## RECORDS SUPPLIED:
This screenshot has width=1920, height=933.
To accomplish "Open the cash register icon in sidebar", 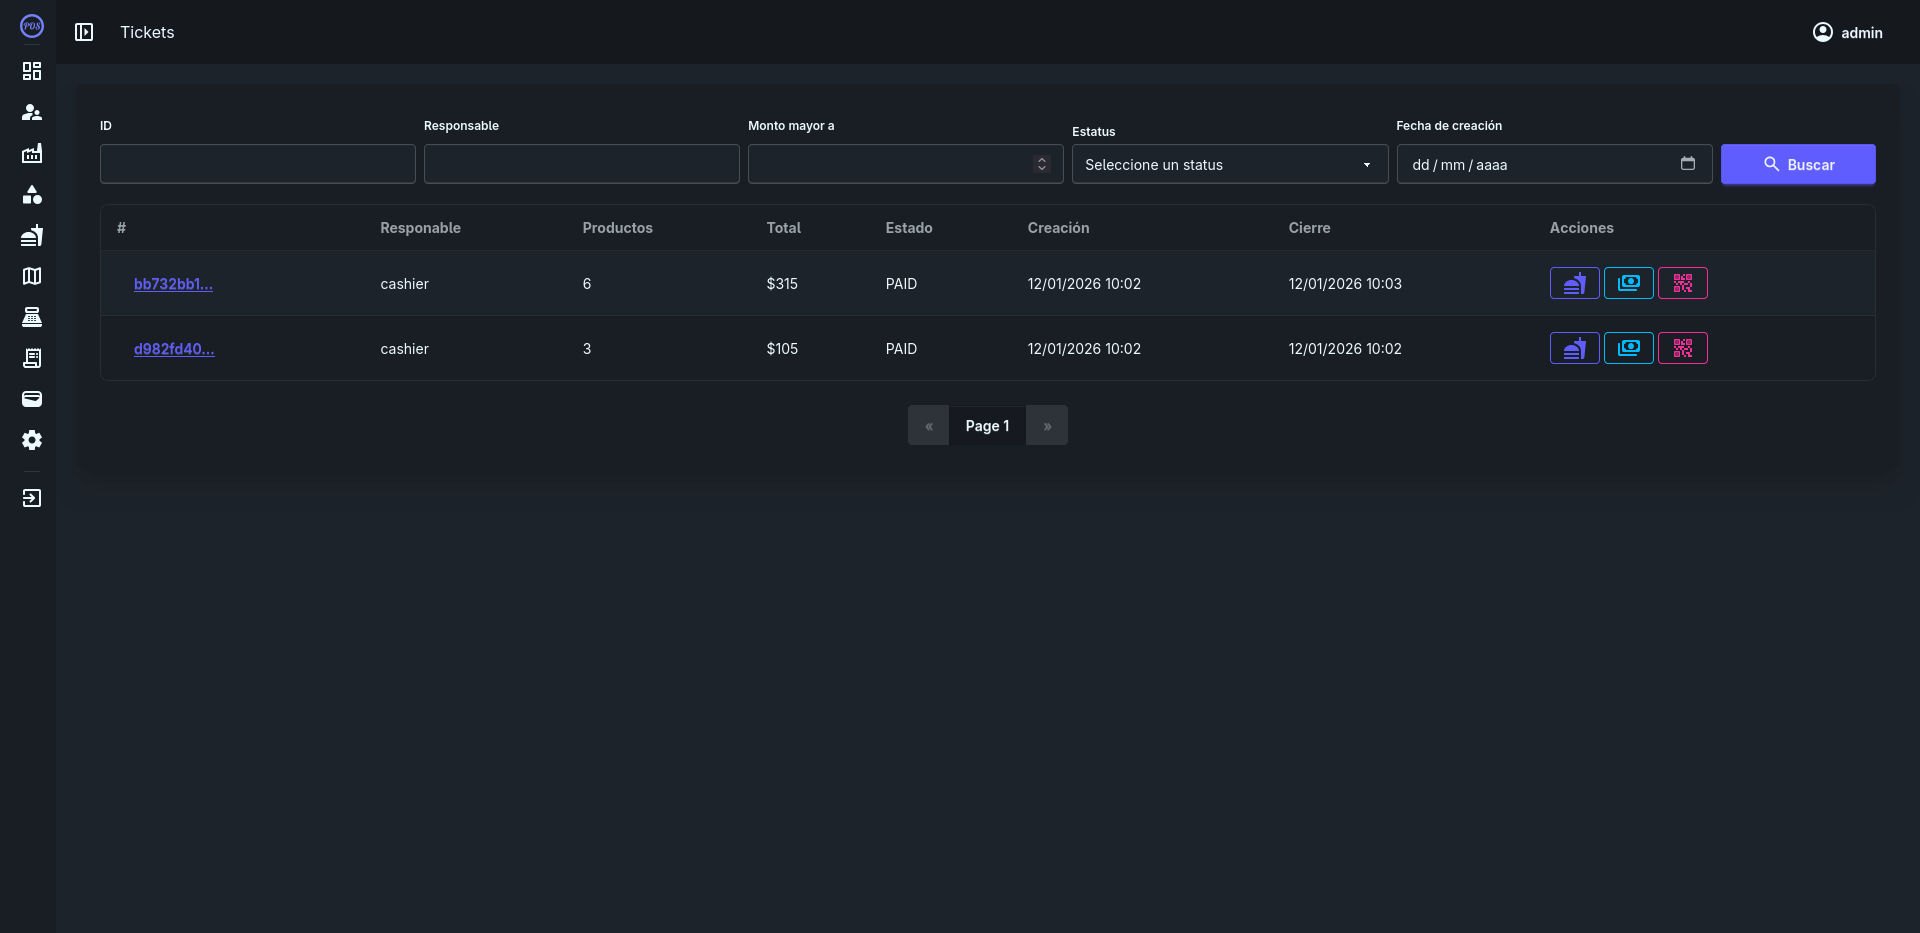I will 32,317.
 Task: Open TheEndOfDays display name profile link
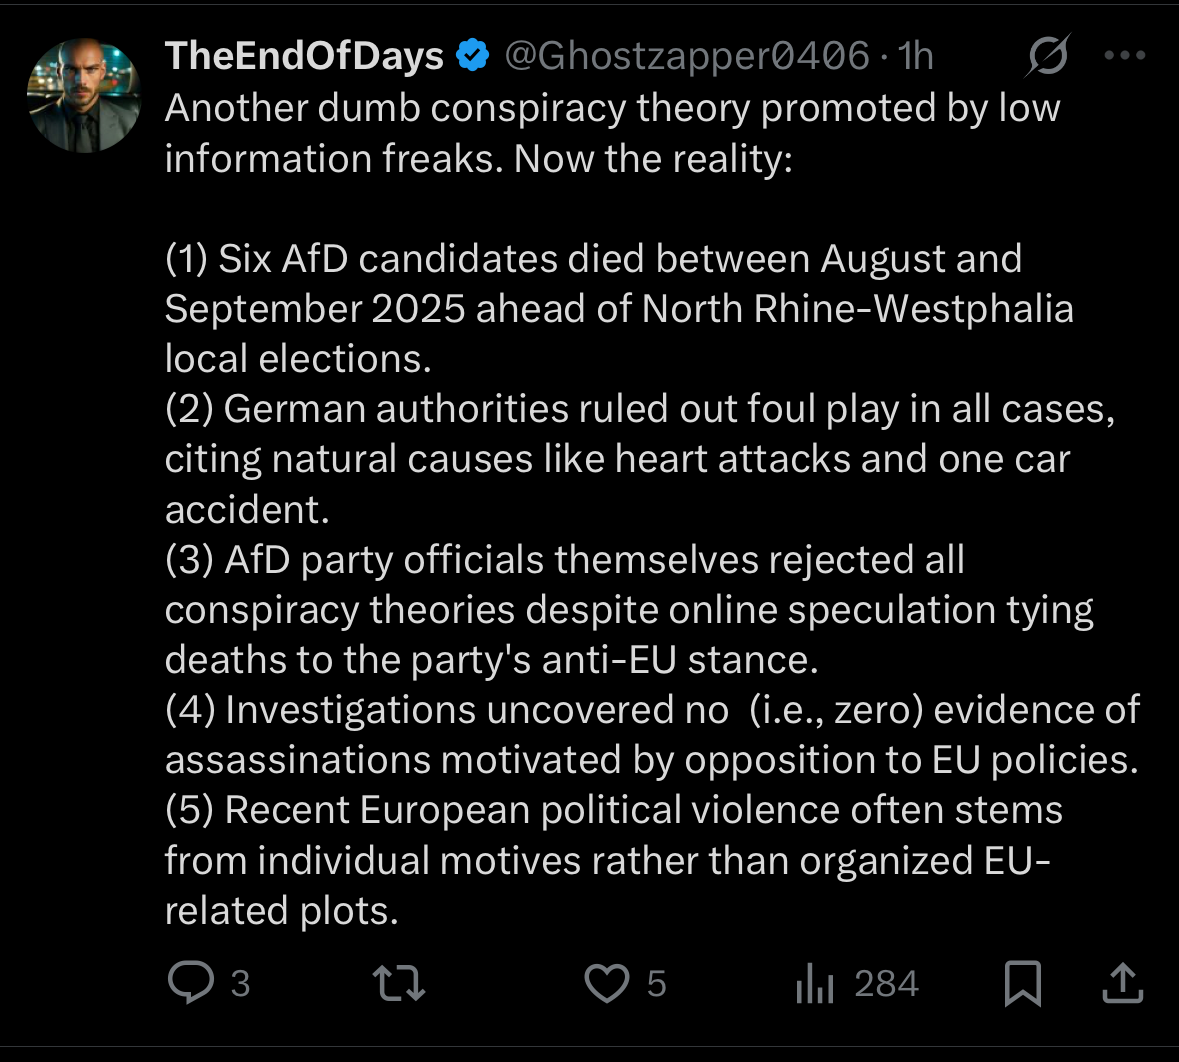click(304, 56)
...
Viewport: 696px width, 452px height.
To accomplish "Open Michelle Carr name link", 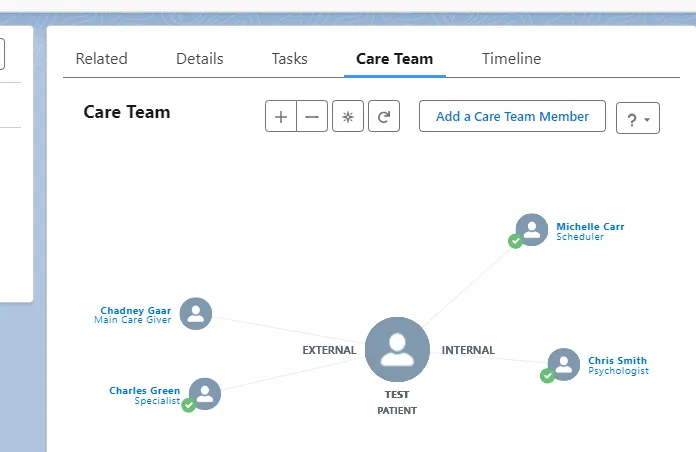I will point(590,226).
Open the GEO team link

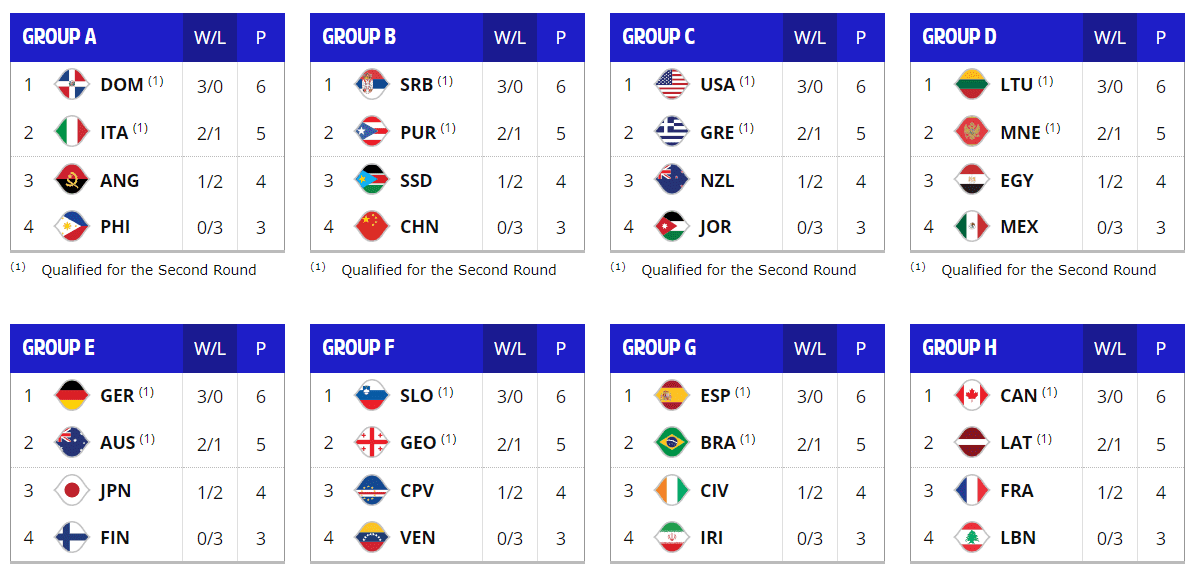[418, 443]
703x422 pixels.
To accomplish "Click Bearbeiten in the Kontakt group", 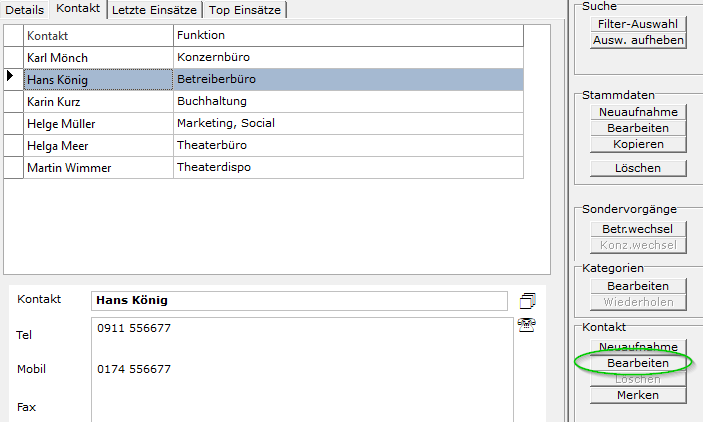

## EXERCISE BRIEF:
Within the records, the lines containing the string "height" are to be counted and their number given without comment.

## RESULT FOR THIS TASK:
2